What are the disadvantages of private clouds?  Harms and Yamartino observe that private clouds allow for pooling of resources, and therefore reduce issues with load variability, and also ensure greater security. But the movement of virtual loads between machines may get hung up by incompatibility and complexity, they state. "Public clouds have all the same architectural elements as private clouds, but bring massively higher scale to bear on all sources of variability. Public clouds are also the only way to diversify away industry-specific variability, the full geographic element of time-of-day variability, and bring multi-tenancy benefits into effect."

A couple of thoughts on this:

Microsoft has stakes in both the private and public cloud worlds, so it can be assumed this report was developed objectively. As Phil points out, Microsoft shoots itself in the foot in regards to some product lines -- for example, Microsoft Dynamics is very much part of the on-premises computing world.
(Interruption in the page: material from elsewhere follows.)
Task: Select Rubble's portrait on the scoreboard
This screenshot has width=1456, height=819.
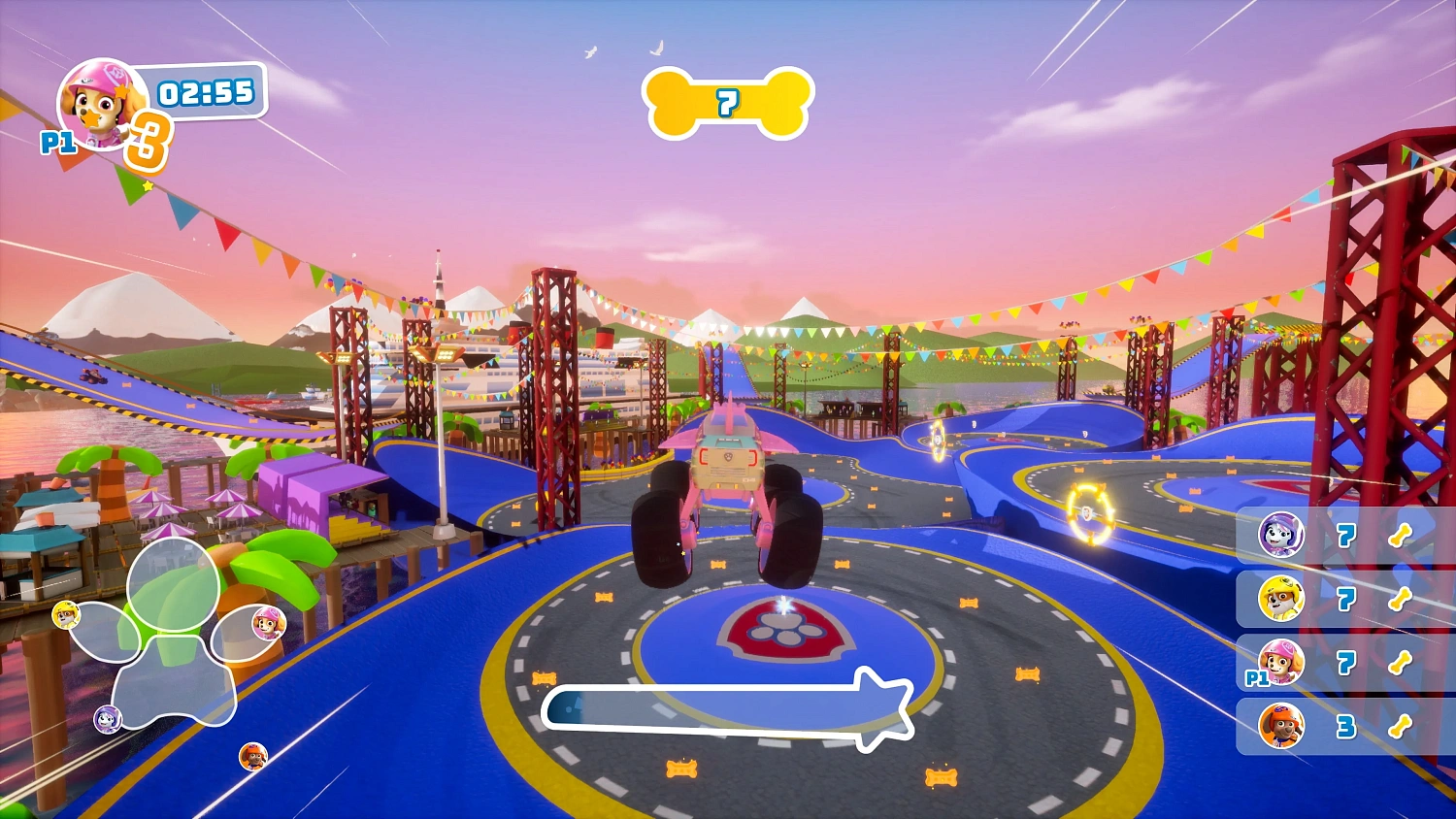Action: point(1281,599)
I would like to see more examination of the economics of private cloud in the context of the blurring lines between software providers and software consumers. That is, what is a software "vendor" these days? Many non-IT companies are assuming the role of cloud provider, whether they call it "cloud" or something else. Amazon certainly broke this mold a few years back. The US General Services Administration runs an app store, called Apps.Gov, for all its agencies. Is the US government a software vendor?  Think about companies that are gaining business advantage by extending private cloud services to partners and customers, particularly industry-specific services that a generic cloud provider may not offer.

The service-providing organization may even be tapping into a public cloud infrastructure on the back end to power such offerings. Who knows?  It's all possible. The point is, companies are all becoming both producers and consumers -- and brokers -- of IT services. And thus, we see a hybrid of private and public cloud resources becoming available to many organizations provides opportunities for businesses and their IT departments -- enabling them to craft entire new lines of technology-focused business services that they can provide to new and existing partners or customers. The provisioning of external services not only means extraordinary customer service, but potential new business models and revenues in the long run – not part of current cloudonomics computations.

In the Microsoft report, Harms and Yamartino cite the development of the first automobiles, and how they were essentially "horseless carriages," even with buggy-whip holders still attached. That's because innovators viewed the new invention through the existing lens of their time, when the horse dominated the streets. Likewise, the tendency is to view cloud computing through the traditional divided -- and often adversarial -- vendor/customer lens that's been in place for decades.  Will a hybrid "vendorprise" (based on a term coined by Thomas Otter) be the wave of the future?